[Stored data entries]
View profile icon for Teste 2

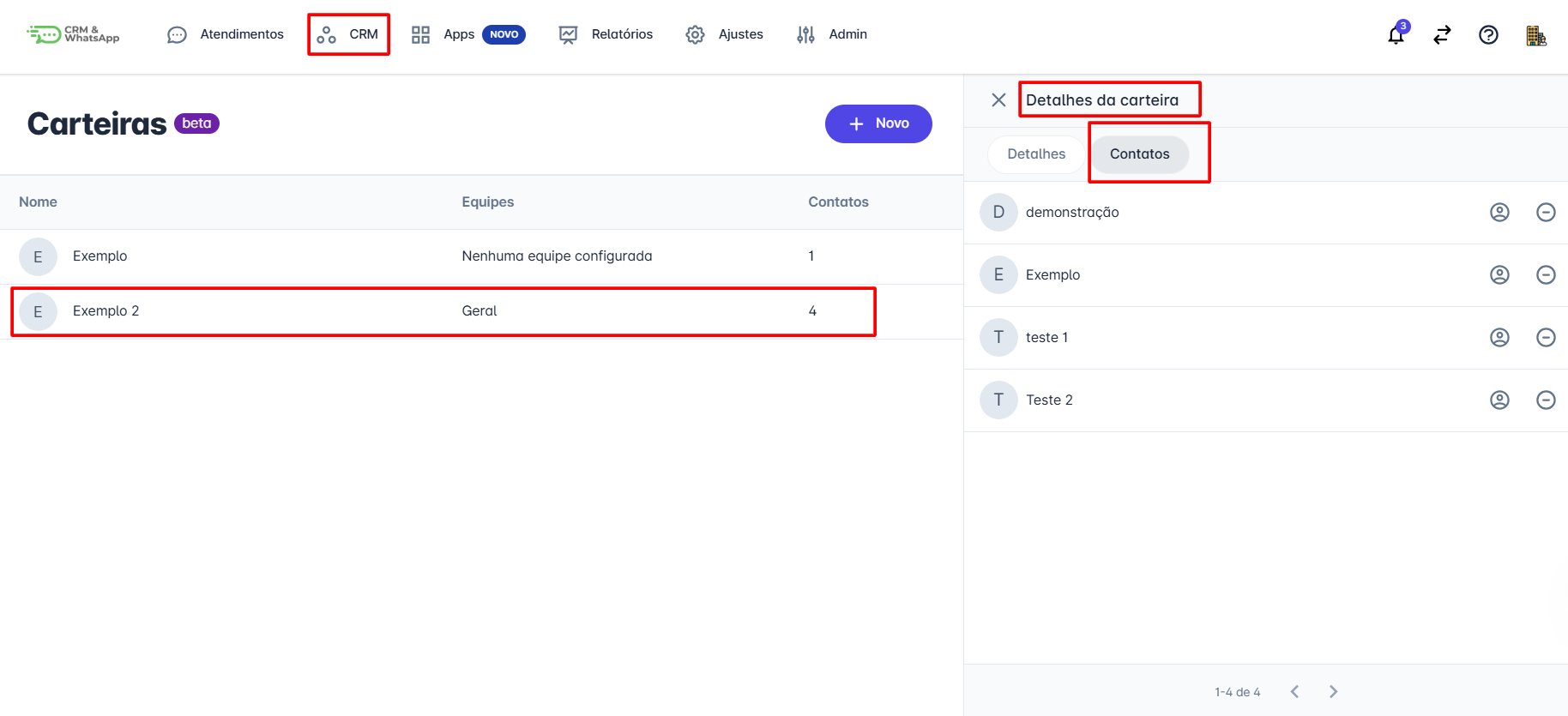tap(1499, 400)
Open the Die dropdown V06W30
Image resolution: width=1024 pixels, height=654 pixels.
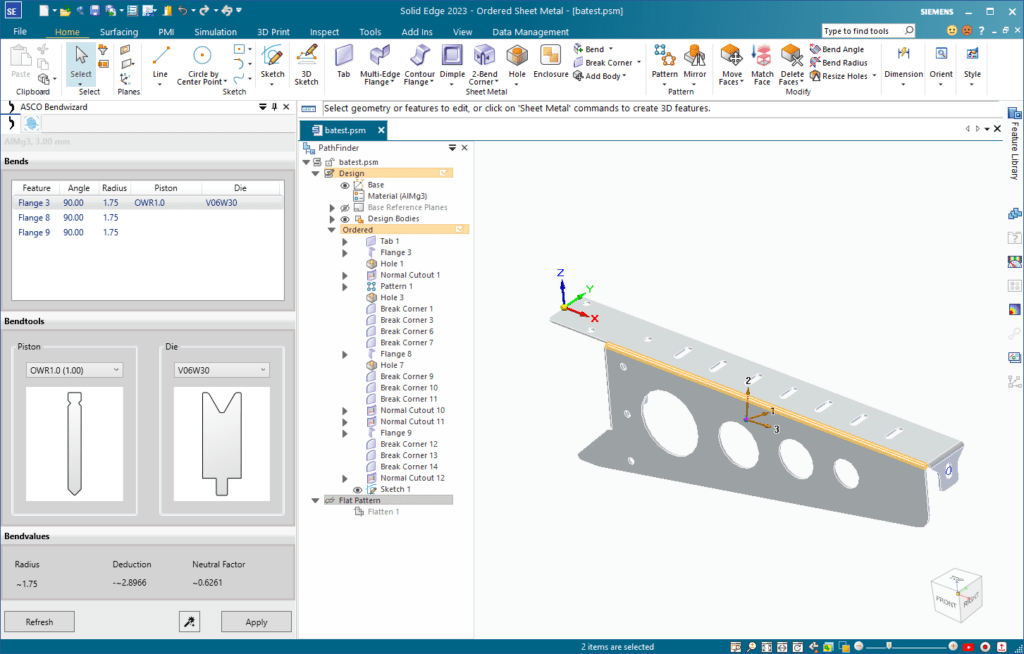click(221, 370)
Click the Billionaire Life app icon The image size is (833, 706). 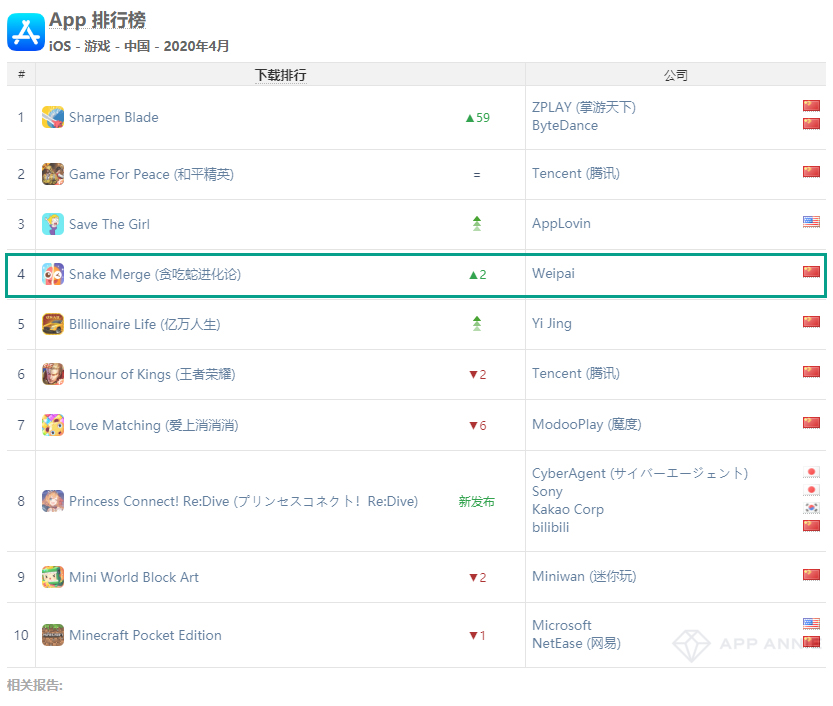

- WORK ORDER: Restate the data word for word while omitting each picture.

- RESPONSE BOX:
View profile icon for Teste 2

tap(1499, 400)
Open the Die dropdown V06W30
Image resolution: width=1024 pixels, height=654 pixels.
click(221, 370)
Click the Billionaire Life app icon The image size is (833, 706). 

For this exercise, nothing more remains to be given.